To assess the safety and local tolerability of BBI-4000 15% gel compared with vehicle (placebo) when applied topically once daily in subjects with palmar hyperhidrosis.

Phase:

Phase 2

Accepts Healthy Volunteers?

Details

Lead Sponsor:

Brickell Biotech, Inc.

Criteria

Inclusion Criteria:

- Diagnosis of primary palmar hyperhidrosis

- HDSS of 3 or 4 at baseline

- Gravimetric test at baseline indicating at least 100 mg of sweat production at rest in
each palm and a sum of at least 250 mg in both palms, in 5 minutes (room temperature)
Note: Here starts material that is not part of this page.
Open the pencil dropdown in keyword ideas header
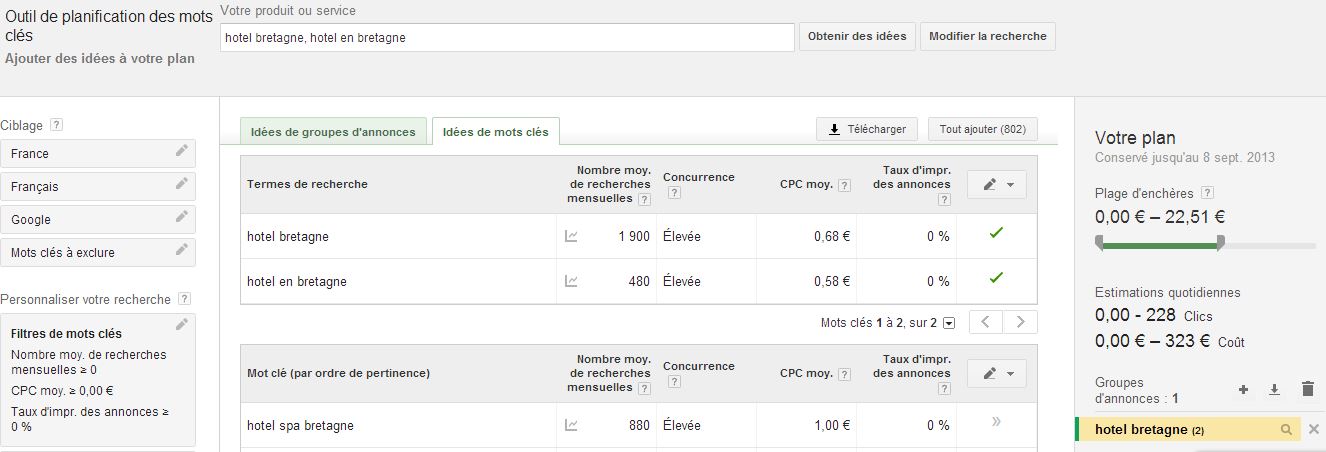The width and height of the screenshot is (1326, 452). click(x=996, y=373)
- Symptoms of at least 6 months' duration

- Females of childbearing potential must agree to use a medically acceptable method of
contraception while participating in the study

Exclusion Criteria:

- Any skin or subcutaneous tissue conditions of the palms, other than hyperhidrosis

- Prior use of any prohibited medication(s) or procedure(s) within specified timeframe
for the treatment of palmar hyperhidrosis, including:

1. Botulinum toxin to the palmar area within 9 months of baseline visit

2. Iontophoresis within 30 days of baseline visit

3. Palmar thermolysis, sympathectomy or surgical procedures of the palmar area any
time in the past

4. Serotonergic agonist within 30 days of baseline visit

5. Any topical prescription treatment for hyperhidrosis within 30 days of baseline
visit

6. Any over-the-counter topical antiperspirant/deodorant within 7 days of baseline
visit

- Use of anticholinergic agents within 30 days of baseline visit

- Any oral or topical homeopathic or herbal treatment within 30 days of baseline visit

- Use of any cholinergic drug within 30 days of baseline visit

- Use of any anti-anxiety and/or anti-depressant, amphetamine products or drugs with
known anticholinergic side effects

- Hyperhidrosis secondary to any known cause

- Subjects with history of unstable type 1 or type 2 diabetes mellitus or thyroid
disease, history of renal impairment, hepatic impairment, malignancy, glaucoma,
intestinal obstructive or motility disease, obstructive uropathy, myasthenia gravis,
benign prostatic hyperplasia (BPH), neurological conditions, psychiatric conditions,
Sjögren's syndrome, Sicca syndrome, or cardiac abnormalities that may alter normal
sweat production or may be exacerbated by the use of anticholinergics.

- Subjects with known hypersensitivity to glycopyrrolate, anticholinergics, or any of
the components of the topical formulation.

- Pregnant or lactating women.

- Use of an investigational drug within 30 days prior to the baseline visit.

- Any major illness within 30 days before the screening examination.